The pod lunges sideways. A dizzying sensation as it spins to face the chute.
Chapter 40
He feels his way, one rung to the next. The hydra slams again and again against the airlock and the sound echoes up the shaft twisted and amplified. The air tastes musty and thick. As he nears the lower hatch, he hears, in addition to the banging, that stomach-churning sound of the creature’s body rubbing against itself, slick and wet. It will waste no time turning on him. He’ll be helpless but for his feet and Bel’s reaction time. No way to kill it. No way to stop it. It has shown its intelligence, but is it conscious? Does it feel any which way about him, about them, these little moving wads of meat? Does it feel pleasure when it wraps its body around its prey, a rush of elation? He thinks of the bees that stung Kip. How they erupted out of that rotten log. Insects are not conscious, are they, and yet they can show panic. Has the hydra ever faced an enemy it could not run down? How many worlds has it destroyed? Does it remember the things and people it has absorbed? Are they in some way still alive inside of it? Does it sleep, and if so, does it shoot up in the middle of the night seeing their faces?
His feet find the final rung. He clings, shaking and cold. The hydra’s efforts reverberate through the ladder and his bones. It is just a mechanism, a force of destruction, a black hole with a will, and Jack teeters just outside the event horizon. There is nothing to do now but drop inside.
So that is what he does.
Chapter 41
The pod shunts down the track, a bumpy few feet that jostle them side to side. She checks Dino’s safety belt and holds hers at the shoulders. Dino drips with perspiration.
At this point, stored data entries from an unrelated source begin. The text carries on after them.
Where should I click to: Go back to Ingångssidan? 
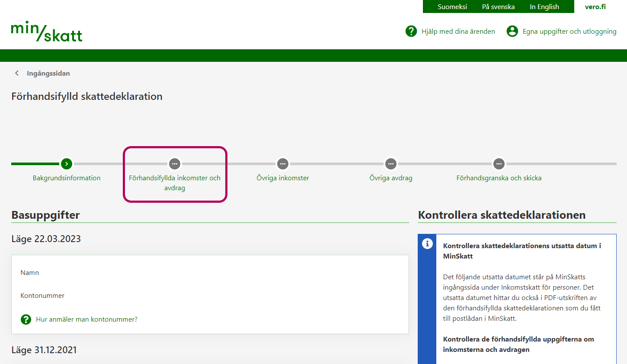point(48,73)
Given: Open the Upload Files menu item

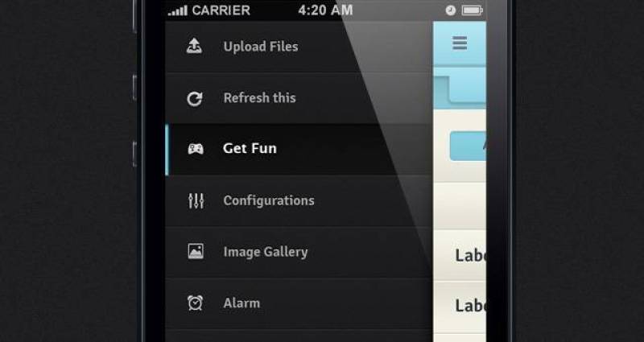Looking at the screenshot, I should tap(261, 47).
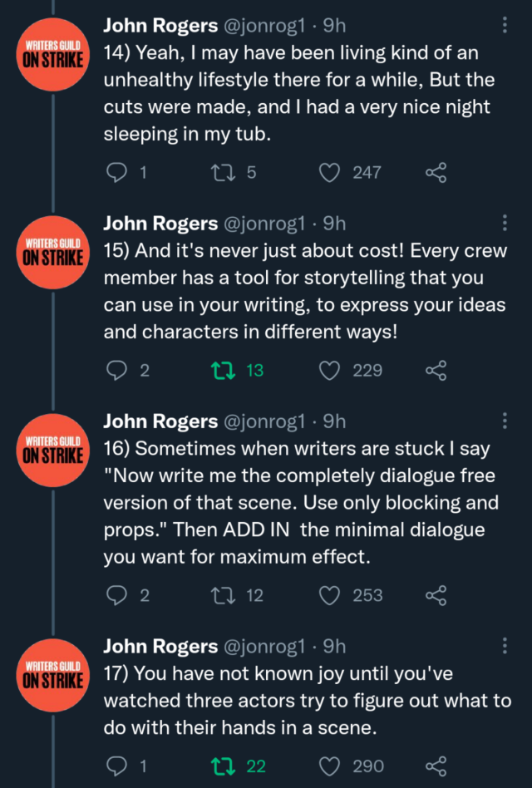The height and width of the screenshot is (788, 532).
Task: Open more options menu for tweet 15
Action: [505, 223]
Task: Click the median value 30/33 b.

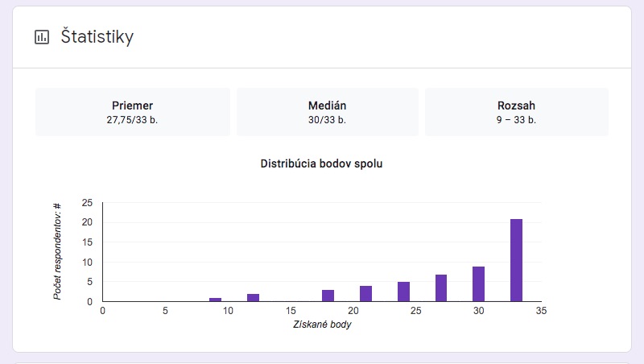Action: pyautogui.click(x=328, y=119)
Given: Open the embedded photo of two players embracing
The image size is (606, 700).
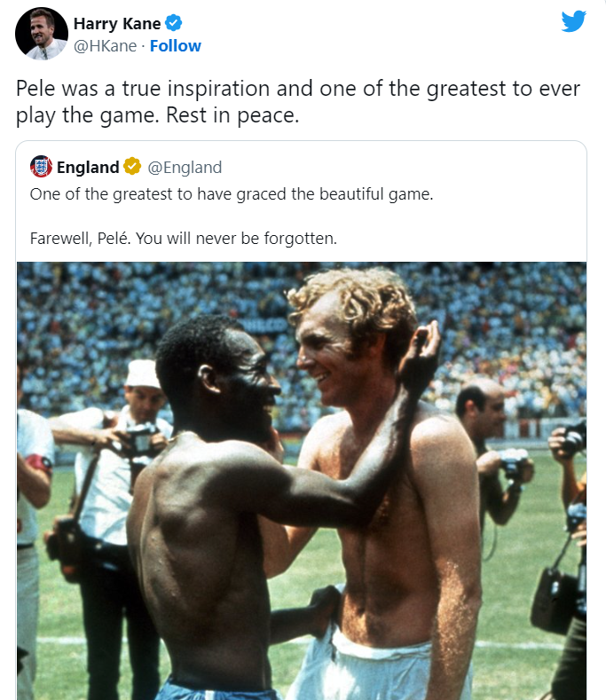Looking at the screenshot, I should pos(302,481).
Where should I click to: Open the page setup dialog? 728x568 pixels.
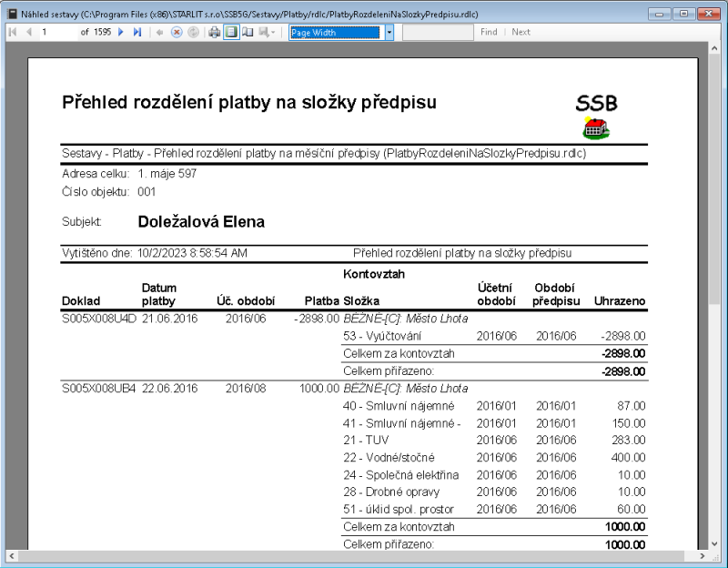tap(248, 33)
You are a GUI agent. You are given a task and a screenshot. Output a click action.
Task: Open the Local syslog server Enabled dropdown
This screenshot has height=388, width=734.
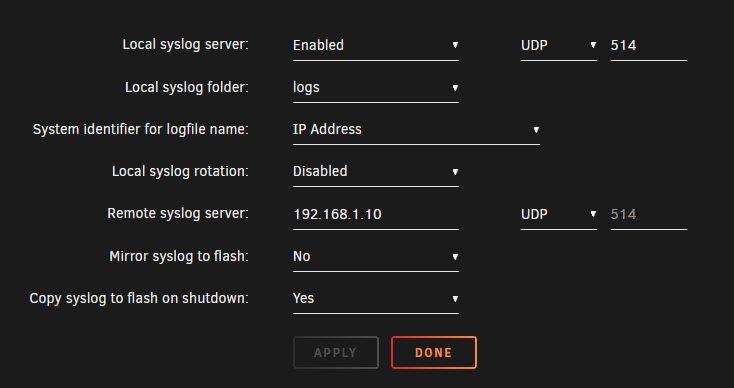click(x=375, y=45)
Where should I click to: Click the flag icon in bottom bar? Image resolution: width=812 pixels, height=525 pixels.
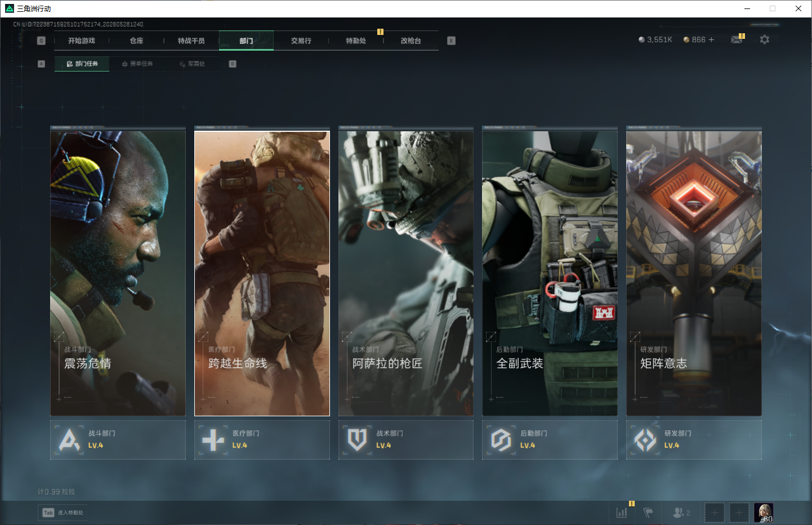[x=649, y=513]
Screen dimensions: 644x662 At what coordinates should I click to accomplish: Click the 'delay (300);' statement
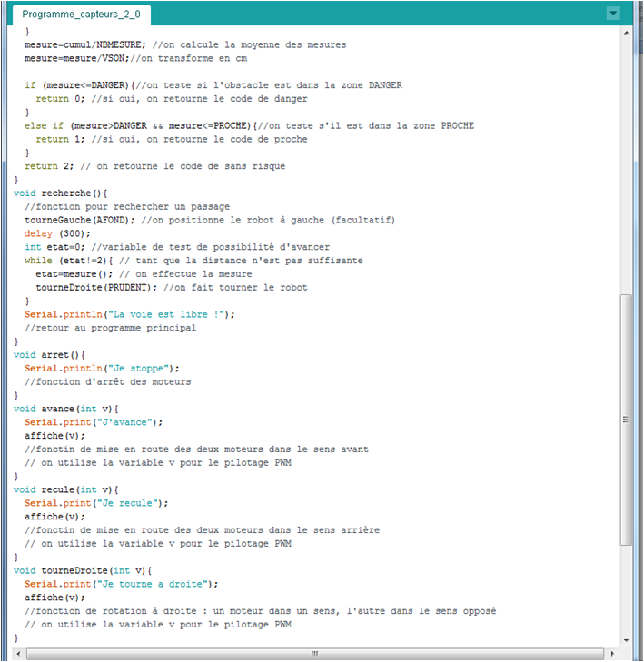point(57,233)
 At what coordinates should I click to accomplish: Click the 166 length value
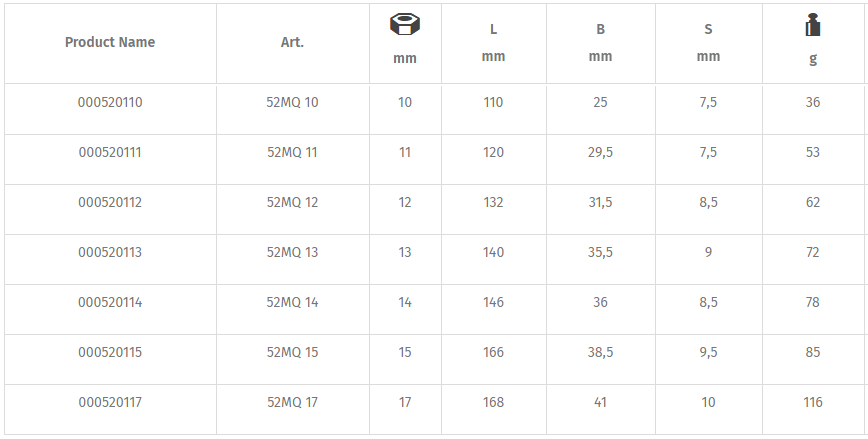point(493,352)
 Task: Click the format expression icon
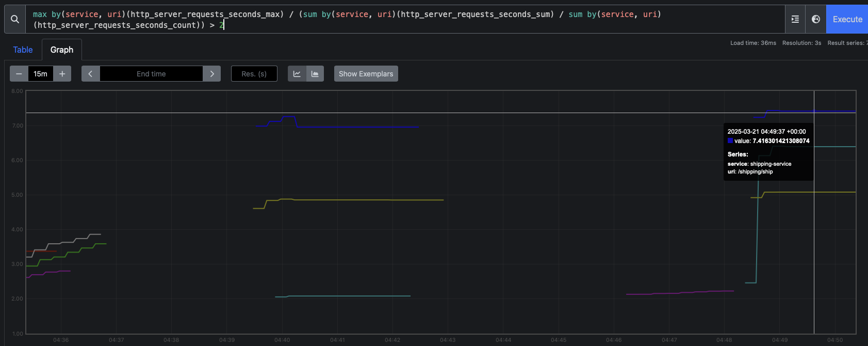795,19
Every time the pod shakes, it jostles his stump. “You’re alright,” she tells him.
“Yeah,” he grunts. “No sweat.”
She grips his glove, but it’s empty.
The hydra’s efforts have increased to a steady scream. The hull should hold. It has to. It’s required to withstand millions of degrees of heat and forces that could liquefy bone. The hydra is powerful, but it can’t be that powerful. Can it?
Stetson watches a wireframe illustration of their coming journey down the track, narrating with a flat voice, his attempt to keep the terror at bay. It’s not working. “The airlock’s coming up. The track is actually very short. See, the, uh—This airlock was added when they installed the pod. Behind us, the track will be pressurized with the rest of the ship. It’s actually kind of a wasteful, uh—Waste of good oxygen, honestly, if you ask me. If I designed it, I’d have, uh, I’d have added a secondary door in the hallway here, see? That’s what I would have done.”